- Wash the rice & beaten rice thoroughly & Soak it for 3-4 hours.
- Prepare a smooth batter of rice, beaten rice, red chillies, tamarind powder, curry leaves. Batter should be like bonda/bajji or pakora batter (batter is little thicker than normal dosa batter). Add salt, asafoetida & sugar to the batter. Mix well.
- Meantime, place the ridgegourd slices in water.
- Heat the dosa griddle, drizzle few drops of oil to it. Dip ridgegourd in the batter & arrange them on the tava/griddle(refer to picture below).

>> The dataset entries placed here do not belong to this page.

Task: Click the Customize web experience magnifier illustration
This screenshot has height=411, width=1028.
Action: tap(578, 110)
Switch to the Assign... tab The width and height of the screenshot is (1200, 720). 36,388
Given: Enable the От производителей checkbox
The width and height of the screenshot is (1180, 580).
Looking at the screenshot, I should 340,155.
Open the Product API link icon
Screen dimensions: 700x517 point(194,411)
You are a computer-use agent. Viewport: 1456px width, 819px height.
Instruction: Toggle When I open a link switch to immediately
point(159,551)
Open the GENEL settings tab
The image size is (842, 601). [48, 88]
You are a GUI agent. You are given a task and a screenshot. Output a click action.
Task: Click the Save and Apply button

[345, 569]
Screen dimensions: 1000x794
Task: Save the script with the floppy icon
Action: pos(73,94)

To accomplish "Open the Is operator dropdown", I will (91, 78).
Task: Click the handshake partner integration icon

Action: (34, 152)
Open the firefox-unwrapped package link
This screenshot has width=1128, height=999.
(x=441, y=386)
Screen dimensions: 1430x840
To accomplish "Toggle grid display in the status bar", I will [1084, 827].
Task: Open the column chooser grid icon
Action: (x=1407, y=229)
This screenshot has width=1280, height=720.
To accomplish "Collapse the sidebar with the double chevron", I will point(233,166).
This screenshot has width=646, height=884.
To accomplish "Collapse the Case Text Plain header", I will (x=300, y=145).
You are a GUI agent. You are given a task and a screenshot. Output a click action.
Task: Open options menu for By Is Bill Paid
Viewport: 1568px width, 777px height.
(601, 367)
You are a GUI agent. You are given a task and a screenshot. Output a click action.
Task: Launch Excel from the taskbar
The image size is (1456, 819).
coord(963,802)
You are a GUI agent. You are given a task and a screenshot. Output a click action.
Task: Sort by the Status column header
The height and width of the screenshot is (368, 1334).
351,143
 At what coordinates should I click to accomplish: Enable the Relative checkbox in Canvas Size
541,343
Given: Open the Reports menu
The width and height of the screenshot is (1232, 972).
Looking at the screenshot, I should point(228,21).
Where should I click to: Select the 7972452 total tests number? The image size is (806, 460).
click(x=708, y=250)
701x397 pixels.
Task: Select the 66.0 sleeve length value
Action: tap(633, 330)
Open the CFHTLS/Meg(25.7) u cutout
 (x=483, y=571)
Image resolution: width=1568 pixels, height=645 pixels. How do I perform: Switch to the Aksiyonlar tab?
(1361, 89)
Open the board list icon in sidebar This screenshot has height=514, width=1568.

- The ridgegourd slices must touch each other. Add 1/2 tsp oil, cover the griddle with a lid & cook on low-medium heat for 1-1.5mins. Turn the dosa & cook on the other side too for a min.
- Serve it hot with ghee as a breakfast or a sidedish to rice.
- Instead of raw rice, I used Thai rice. Hence, I increased the beaten rice to 1/3rd cup for 3 cups of thai rice. So, it is important to adjust the beaten rice accordingly to get soft dosas. Else, the dosa becomes very hard & rubbery.
- Addition of coconut (around 1 tbsp) will also enhance the flavor & softness of the dosa, however I try to avoid as we normally consume a lot of coconut otherwise.
- If some more batter is left over, add some water & make it pouring consistency. Prepare thin crepes/dosas with it. (We call it uppu-huli-khara dose. Uppu-Salt, Huli- Sour, Khara-Heat/Spice dosa). These thin crepes/dosa are also equally tasty.